Deshalb muss sich die Art, wie
gelehrt und gelernt wird, verändern. Eine KI-Strategie im
Bildungsbereich, das forderte in dieser
Woche auch der Deutsche Philologenverband. Die
Schülerinnen und Schüler sollen “selbst denken lernen und nicht lernen, denken
zu lassen”, sagte dessen Bundesvorsitzende Susanne Lin-Klitzling.

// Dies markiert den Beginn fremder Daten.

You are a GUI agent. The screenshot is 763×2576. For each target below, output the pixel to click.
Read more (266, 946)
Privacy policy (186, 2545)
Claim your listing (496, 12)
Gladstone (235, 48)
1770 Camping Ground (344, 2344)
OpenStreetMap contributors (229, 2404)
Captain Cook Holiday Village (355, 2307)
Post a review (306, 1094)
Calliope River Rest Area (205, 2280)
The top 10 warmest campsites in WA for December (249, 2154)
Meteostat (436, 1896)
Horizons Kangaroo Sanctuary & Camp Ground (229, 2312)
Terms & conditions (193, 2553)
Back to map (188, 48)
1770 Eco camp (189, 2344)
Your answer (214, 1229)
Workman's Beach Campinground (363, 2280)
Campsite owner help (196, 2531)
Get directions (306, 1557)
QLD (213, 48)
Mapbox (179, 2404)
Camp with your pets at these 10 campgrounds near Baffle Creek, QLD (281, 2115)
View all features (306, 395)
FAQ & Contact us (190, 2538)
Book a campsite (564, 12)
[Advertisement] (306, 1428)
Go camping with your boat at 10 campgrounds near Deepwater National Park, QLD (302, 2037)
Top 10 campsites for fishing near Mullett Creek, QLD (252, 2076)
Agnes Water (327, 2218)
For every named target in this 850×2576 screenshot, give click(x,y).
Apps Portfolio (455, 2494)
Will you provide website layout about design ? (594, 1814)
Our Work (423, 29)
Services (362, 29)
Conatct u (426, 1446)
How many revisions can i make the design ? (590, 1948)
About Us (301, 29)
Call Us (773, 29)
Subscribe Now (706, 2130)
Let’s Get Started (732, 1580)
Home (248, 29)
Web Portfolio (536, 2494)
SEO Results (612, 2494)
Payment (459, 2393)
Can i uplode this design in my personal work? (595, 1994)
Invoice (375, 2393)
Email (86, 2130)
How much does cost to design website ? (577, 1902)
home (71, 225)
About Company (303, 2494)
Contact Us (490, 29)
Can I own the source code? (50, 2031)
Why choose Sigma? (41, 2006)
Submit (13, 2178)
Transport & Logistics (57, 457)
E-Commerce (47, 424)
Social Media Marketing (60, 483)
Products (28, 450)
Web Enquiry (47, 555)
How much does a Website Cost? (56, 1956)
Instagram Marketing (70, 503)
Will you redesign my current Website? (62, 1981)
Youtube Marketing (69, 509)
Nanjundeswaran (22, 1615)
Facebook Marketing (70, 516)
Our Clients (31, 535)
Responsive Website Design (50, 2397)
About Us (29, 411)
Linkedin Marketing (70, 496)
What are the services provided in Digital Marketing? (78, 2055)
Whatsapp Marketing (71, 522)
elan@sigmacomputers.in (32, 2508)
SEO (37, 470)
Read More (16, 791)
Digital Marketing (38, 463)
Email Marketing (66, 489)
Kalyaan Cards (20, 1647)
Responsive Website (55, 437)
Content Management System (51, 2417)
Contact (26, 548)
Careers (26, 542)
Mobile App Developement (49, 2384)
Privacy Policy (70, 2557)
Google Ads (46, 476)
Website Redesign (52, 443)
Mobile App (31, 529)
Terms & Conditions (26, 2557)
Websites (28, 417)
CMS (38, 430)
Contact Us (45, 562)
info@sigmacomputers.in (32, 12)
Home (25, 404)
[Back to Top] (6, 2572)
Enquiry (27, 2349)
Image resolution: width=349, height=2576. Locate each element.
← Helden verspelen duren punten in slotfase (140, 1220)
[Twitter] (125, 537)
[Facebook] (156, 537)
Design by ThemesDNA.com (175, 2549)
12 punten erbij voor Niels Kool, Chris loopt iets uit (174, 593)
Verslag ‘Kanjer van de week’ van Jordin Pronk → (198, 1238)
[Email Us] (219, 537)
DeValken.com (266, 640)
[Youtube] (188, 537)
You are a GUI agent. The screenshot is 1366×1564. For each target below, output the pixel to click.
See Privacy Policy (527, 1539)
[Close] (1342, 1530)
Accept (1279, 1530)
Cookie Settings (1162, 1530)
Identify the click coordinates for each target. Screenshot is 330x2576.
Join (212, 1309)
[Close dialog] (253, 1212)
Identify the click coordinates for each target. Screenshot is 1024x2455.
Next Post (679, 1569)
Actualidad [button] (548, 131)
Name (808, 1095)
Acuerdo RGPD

Das muss nicht bedeuten, komplett
auf KI zu verzichten. In der MIT-Studie zeigte sich, dass die Gruppe, die ihre
Aufsätze zuerst selbst geschrieben hatte, aber später im Prozess KI zu Hilfe nahm,
um den Aufsatz umzuschreiben, auch bei diesem Arbeitsschritt starke Hirnaktivitäten
hatte. Man darf daraus wohl
schlussfolgern: Erst denken, dann prompten.  

Das können Sie ausprobieren: Die Video-KI von Midjourney

Midjourney hat seinen ersten KI-Videogenerator V1
vorgestellt. Wer Bilder, entweder reale oder
künstliche, auf der Plattform hochlädt, kann sich auf deren Basis kurze Videosequenzen
erstellen lassen. Beim Generieren eines Bildes kann man direkt angeben, dass daraus auch ein fünfsekündiger
Clip entstehen soll. Wie der genau aussehen soll, kann man im Vorfeld grob in
einem kurzen Text umreißen. 

Das funktioniert in einem ersten Test gut. Ein generiertes Papierschiffchen schwimmt malerisch in einem Rinnsal. Mammuts stapfen durch
den Schnee, ohne dass sich ihre Beine verheddern. Zumindest auf den
ersten Blick ist Midjourney konkurrenzfähig zu anderen aktuellen
Videogeneratoren wie Veo 3 von Google (das allerdings auch Ton generieren kann
und mehrere Einstellungen in einem Clip). 

Das gilt auch für den Preis:
Midjourney kann man zwar nicht kostenlos ausprobieren, dafür bekommt man für 10
Euro pro Monat schon einige Videos generiert, das teuerste Paket kostet 60 Dollar.
Google will für sein “AI Ultra”-Paket, zu dem auch Veo3 gehört, derzeit
immerhin 150 Dollar im Monat, bald sollen es 250 werden.